There is increasing interest in assessing the linguistic knowledge encoded in neural representations. A popular approach is to attach a diagnostic classifier – or ”probe” – to perform supervised classification from internal representations. However, how to select a good probe is in debate. Hewitt and Liang (2019) showed that a high performance on diagnostic classification itself is insufficient, because it can be attributed to either ”the representation being rich in knowledge”, or ”the probe learning the task”, which Pimentel et al. (2020) challenged. We show this dichotomy is valid information-theoretically. In addition, we find that the ”good probe” criteria proposed by the two papers, *selectivity* (Hewitt and Liang, 2019) and *information gain* (Pimentel et al., 2020), are equivalent – the errors of their approaches are identical (modulo irrelevant terms). Empirically, these two selection criteria lead to results that highly agree with each other.

pdf
Examining the rhetorical capacities of neural language models
Zining Zhu | Chuer Pan | Mohamed Abdalla | Frank Rudzicz
Proceedings of the Third BlackboxNLP Workshop on Analyzing and Interpreting Neural Networks for NLP

Recently, neural language models (LMs) have demonstrated impressive abilities in generating high-quality discourse. While many recent papers have analyzed the syntactic aspects encoded in LMs, there has been no analysis to date of the inter-sentential, rhetorical knowledge. In this paper, we propose a method that quantitatively evaluates the rhetorical capacities of neural LMs. We examine the capacities of neural LMs understanding the rhetoric of discourse by evaluating their abilities to encode a set of linguistic features derived from Rhetorical Structure Theory (RST). Our experiments show that BERT-based LMs outperform other Transformer LMs, revealing the richer discourse knowledge in their intermediate layer representations. In addition, GPT-2 and XLNet apparently encode less rhetorical knowledge, and we suggest an explanation drawing from linguistic philosophy. Our method shows an avenue towards quantifying the rhetorical capacities of neural LMs.

2019

pdf
Detecting cognitive impairments by agreeing on interpretations of linguistic features
Zining Zhu | Jekaterina Novikova | Frank Rudzicz
Proceedings of the 2019 Conference of the North American Chapter of the Association for Computational Linguistics: Human Language Technologies, Volume 1 (Long and Short Papers)

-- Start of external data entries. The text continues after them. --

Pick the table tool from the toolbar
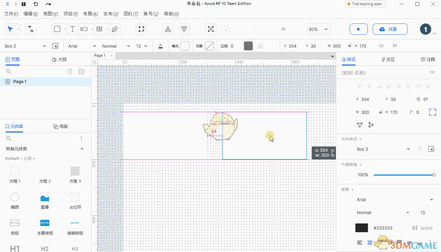The image size is (441, 252). pos(100,29)
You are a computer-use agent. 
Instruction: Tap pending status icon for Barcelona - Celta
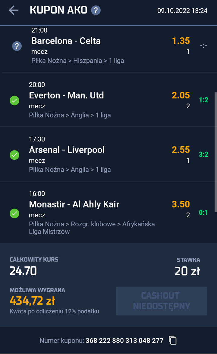click(17, 46)
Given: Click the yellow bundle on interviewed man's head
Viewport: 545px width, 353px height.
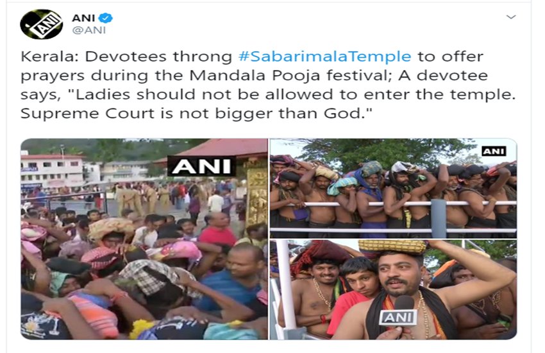Looking at the screenshot, I should 392,246.

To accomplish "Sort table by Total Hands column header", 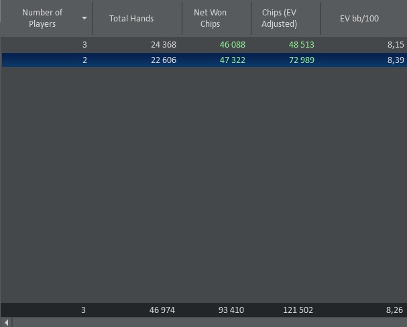I will 131,18.
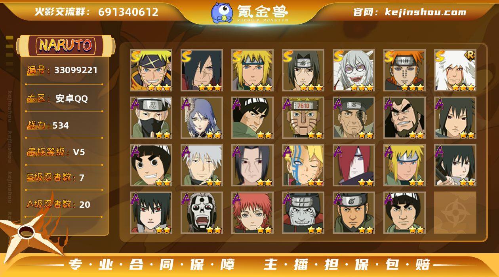Click the empty shuriken slot

455,213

Linguistic features have shown promising applications for detecting various cognitive impairments. To improve detection accuracies, increasing the amount of data or the number of linguistic features have been two applicable approaches. However, acquiring additional clinical data can be expensive, and hand-crafting features is burdensome. In this paper, we take a third approach, proposing Consensus Networks (CNs), a framework to classify after reaching agreements between modalities. We divide linguistic features into non-overlapping subsets according to their modalities, and let neural networks learn low-dimensional representations that agree with each other. These representations are passed into a classifier network. All neural networks are optimized iteratively. In this paper, we also present two methods that improve the performance of CNs. We then present ablation studies to illustrate the effectiveness of modality division. To understand further what happens in CNs, we visualize the representations during training. Overall, using all of the 413 linguistic features, our models significantly outperform traditional classifiers, which are used by the state-of-the-art papers.